Chances are, that the answer is simply because it takes more computing horsepower. 

Mavrogiannopoulos measured the overhead of Perfect Forward Secrecy. Without it, his test computer could perform 460 transactions per second (the higher the number the better the performance). Using the ECDHE-RSA that Google employs, he got 352 transactions/second, a 23% reduction. With the DHE-RSA used by Bloomberg, he got only 98 transactions/second. 

Vincent Bernat found the overhead to be between 15% and 27% using ECDHE-RSA. However, that was for "full" TLS handshakes. Apparently the handshakes can also be resumed, something that's beyond my understanding. 

WHO HOLDS THE KEYS? 

Trivially easy, global spying on encrypted (what others call "secure") web pages is only possible if the NSA can get the private keys of the companies they want to spy on.

Can they?

At the most basic level a private key is just a file and files can be copied without a trace. So, it's not hard to imagine a number of possible scenarios by which the private key might leak out. 

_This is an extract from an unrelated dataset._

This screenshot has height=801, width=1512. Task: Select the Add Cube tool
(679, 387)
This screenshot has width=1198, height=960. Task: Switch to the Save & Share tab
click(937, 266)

For one, the computer running the website could be hacked either remotely, or if some breaking and entering is involved, locally. Then too, computers are administered by people and if the right person is made an offer they can't refuse ...

If nothing else, the recent Edward Snowden revelations remind us that the government has compelled companies to turn over information while forbidding them from saying anything publicly.  

So, the next time someone near you enters sensitive information into a web page ask if the site employs Perfect Forward Secrecy. Tell them that without it, a single piece of data is all that prevents the NSA from passively spying on every user of that website in a totally undetectable way. If you read this far, you deserve to gloat. 

Finally, a thank you to Google and Bloomberg for making your customers safer even though none of them know about it.  

*Perfect forward secrecy at Gmail also works with modern versions of IE and Firefox. Google said it does not work, however, with IE on Windows XP. As for other browsers, Google said that their servers use forward security with any client that offers ECDHE. Does your browser support ECDHE? See Cipher Suites Supported by Your Browser.

UPDATE: June 25, 2013. Over at SSL Labs, they just today added a new feature (still in the experimental phase) that displays information about the use of Perfect Forward Secrecy by a website.

UPDATE: June 26, 2013.  Yesterday was a big day for Perfect Forward Secrecy. Netcraft also did a big writeup on it. See SSL: Intercepted today, decrypted tomorrow.

UPDATE: June 26, 2013.  PFS seems to be gaining steam. The Register did a story on it today: A simple SSL tweak could protect you from GCHQ/NSA snooping. Not worth reading though, it is just a re-hash of the yesterdays blog at SSL Labs.